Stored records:
════════════════════
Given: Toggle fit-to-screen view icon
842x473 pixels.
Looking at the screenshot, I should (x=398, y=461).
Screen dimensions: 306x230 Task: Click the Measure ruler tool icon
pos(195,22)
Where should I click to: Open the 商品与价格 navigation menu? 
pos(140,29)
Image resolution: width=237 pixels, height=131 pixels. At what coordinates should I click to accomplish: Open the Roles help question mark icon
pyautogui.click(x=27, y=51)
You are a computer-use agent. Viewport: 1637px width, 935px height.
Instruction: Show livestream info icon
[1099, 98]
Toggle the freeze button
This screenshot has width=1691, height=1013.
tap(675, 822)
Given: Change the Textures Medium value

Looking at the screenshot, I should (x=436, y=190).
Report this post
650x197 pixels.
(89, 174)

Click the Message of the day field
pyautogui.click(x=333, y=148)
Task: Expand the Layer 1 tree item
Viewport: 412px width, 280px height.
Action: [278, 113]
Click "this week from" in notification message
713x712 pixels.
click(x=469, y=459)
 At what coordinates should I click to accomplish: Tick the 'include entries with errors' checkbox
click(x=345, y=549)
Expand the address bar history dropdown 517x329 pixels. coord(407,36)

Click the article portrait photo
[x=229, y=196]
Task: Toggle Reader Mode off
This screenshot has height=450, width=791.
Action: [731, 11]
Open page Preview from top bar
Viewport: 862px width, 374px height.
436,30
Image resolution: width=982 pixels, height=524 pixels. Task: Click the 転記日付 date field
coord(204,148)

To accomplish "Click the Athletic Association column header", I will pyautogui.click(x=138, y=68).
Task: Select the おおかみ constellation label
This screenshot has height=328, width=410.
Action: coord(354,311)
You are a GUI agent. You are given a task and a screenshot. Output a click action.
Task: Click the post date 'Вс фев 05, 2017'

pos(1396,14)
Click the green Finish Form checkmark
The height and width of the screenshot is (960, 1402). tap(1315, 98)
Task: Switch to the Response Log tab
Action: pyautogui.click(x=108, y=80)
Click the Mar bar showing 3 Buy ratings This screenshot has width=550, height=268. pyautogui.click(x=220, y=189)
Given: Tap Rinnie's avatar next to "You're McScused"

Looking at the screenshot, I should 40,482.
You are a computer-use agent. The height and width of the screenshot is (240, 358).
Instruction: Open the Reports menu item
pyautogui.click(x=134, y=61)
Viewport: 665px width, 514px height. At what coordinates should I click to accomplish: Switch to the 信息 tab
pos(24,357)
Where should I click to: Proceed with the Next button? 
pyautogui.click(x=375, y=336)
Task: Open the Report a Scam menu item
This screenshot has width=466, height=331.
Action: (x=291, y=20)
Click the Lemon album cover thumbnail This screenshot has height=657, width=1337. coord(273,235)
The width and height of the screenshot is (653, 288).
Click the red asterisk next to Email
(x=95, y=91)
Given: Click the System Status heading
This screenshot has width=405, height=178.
════════════════════
Reproduce every line of the data exactly as it was written.

## ANSWER FOR THIS EXERCISE
Given: Toggle fit-to-screen view icon
842x473 pixels.
Looking at the screenshot, I should (x=398, y=461).
Screen dimensions: 306x230 Task: Click the Measure ruler tool icon
pos(195,22)
Where should I click to: Open the 商品与价格 navigation menu? 
pos(140,29)
Image resolution: width=237 pixels, height=131 pixels. At what coordinates should I click to accomplish: Open the Roles help question mark icon
pyautogui.click(x=27, y=51)
You are a computer-use agent. Viewport: 1637px width, 935px height.
Instruction: Show livestream info icon
[1099, 98]
Toggle the freeze button
This screenshot has width=1691, height=1013.
tap(675, 822)
Given: Change the Textures Medium value

Looking at the screenshot, I should (x=436, y=190).
Report this post
650x197 pixels.
(89, 174)

Click the Message of the day field
pyautogui.click(x=333, y=148)
Task: Expand the Layer 1 tree item
Viewport: 412px width, 280px height.
Action: [278, 113]
Click "this week from" in notification message
713x712 pixels.
click(x=469, y=459)
 At what coordinates should I click to accomplish: Tick the 'include entries with errors' checkbox
click(x=345, y=549)
Expand the address bar history dropdown 517x329 pixels. coord(407,36)

Click the article portrait photo
[x=229, y=196]
Task: Toggle Reader Mode off
This screenshot has height=450, width=791.
Action: [731, 11]
Open page Preview from top bar
Viewport: 862px width, 374px height.
436,30
Image resolution: width=982 pixels, height=524 pixels. Task: Click the 転記日付 date field
coord(204,148)

To accomplish "Click the Athletic Association column header", I will pyautogui.click(x=138, y=68).
Task: Select the おおかみ constellation label
This screenshot has height=328, width=410.
Action: coord(354,311)
You are a GUI agent. You are given a task and a screenshot. Output a click action.
Task: Click the post date 'Вс фев 05, 2017'

pos(1396,14)
Click the green Finish Form checkmark
The height and width of the screenshot is (960, 1402). tap(1315, 98)
Task: Switch to the Response Log tab
Action: pyautogui.click(x=108, y=80)
Click the Mar bar showing 3 Buy ratings This screenshot has width=550, height=268. pyautogui.click(x=220, y=189)
Given: Tap Rinnie's avatar next to "You're McScused"

Looking at the screenshot, I should 40,482.
You are a computer-use agent. The height and width of the screenshot is (240, 358).
Instruction: Open the Reports menu item
pyautogui.click(x=134, y=61)
Viewport: 665px width, 514px height. At what coordinates should I click to accomplish: Switch to the 信息 tab
pos(24,357)
Where should I click to: Proceed with the Next button? 
pyautogui.click(x=375, y=336)
Task: Open the Report a Scam menu item
This screenshot has width=466, height=331.
Action: (x=291, y=20)
Click the Lemon album cover thumbnail This screenshot has height=657, width=1337. coord(273,235)
The width and height of the screenshot is (653, 288).
Click the red asterisk next to Email
(x=95, y=91)
Given: Click the System Status heading
This screenshot has width=405, height=178.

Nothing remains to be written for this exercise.